* Direction
Identify every line of the material below that contains the string "Select" with matching case, and copy each such line in full.

Records from a pointing dataset:
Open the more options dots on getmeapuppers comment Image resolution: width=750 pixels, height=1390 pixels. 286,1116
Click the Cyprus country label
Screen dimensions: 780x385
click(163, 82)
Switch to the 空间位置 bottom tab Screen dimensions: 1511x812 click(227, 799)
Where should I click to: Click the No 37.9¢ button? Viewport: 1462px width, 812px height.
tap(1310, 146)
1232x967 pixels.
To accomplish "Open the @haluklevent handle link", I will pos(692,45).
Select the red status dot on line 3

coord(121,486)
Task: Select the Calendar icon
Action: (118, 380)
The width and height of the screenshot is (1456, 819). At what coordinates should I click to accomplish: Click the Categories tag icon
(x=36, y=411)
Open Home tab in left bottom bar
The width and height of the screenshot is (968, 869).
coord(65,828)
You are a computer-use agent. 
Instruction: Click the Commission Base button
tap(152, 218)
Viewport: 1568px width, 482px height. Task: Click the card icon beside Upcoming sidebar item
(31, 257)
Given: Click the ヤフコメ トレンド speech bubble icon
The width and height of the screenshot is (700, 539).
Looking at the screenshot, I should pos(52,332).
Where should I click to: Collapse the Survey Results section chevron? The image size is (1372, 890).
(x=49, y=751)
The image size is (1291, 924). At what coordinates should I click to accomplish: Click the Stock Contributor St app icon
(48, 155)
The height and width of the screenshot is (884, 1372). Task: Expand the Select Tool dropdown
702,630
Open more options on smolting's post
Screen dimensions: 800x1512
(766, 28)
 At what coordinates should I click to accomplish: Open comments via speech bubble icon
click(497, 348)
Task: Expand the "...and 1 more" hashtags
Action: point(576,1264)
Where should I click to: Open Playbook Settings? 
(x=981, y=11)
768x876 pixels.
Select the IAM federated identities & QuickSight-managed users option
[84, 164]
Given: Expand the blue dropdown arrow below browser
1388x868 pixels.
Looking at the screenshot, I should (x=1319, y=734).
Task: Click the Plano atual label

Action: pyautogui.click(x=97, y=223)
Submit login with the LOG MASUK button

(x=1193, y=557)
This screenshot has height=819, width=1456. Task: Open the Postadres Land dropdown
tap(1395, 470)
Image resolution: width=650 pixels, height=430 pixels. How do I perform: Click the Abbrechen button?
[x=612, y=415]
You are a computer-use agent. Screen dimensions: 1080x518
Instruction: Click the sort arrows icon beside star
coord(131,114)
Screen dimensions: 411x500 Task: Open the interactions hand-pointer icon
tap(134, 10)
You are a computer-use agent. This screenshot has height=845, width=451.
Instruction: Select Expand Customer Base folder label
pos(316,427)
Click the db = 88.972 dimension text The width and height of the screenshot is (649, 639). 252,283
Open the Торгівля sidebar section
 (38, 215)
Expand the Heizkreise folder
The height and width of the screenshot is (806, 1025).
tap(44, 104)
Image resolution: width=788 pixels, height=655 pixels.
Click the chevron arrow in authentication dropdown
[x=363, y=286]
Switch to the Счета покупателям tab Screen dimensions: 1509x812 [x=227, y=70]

* Reply
Select the red status dot on line 3
Task: Select the Calendar icon
The height and width of the screenshot is (884, 1372). Task: Expand the Select Tool dropdown
Select the IAM federated identities & QuickSight-managed users option
Instruction: Select Expand Customer Base folder label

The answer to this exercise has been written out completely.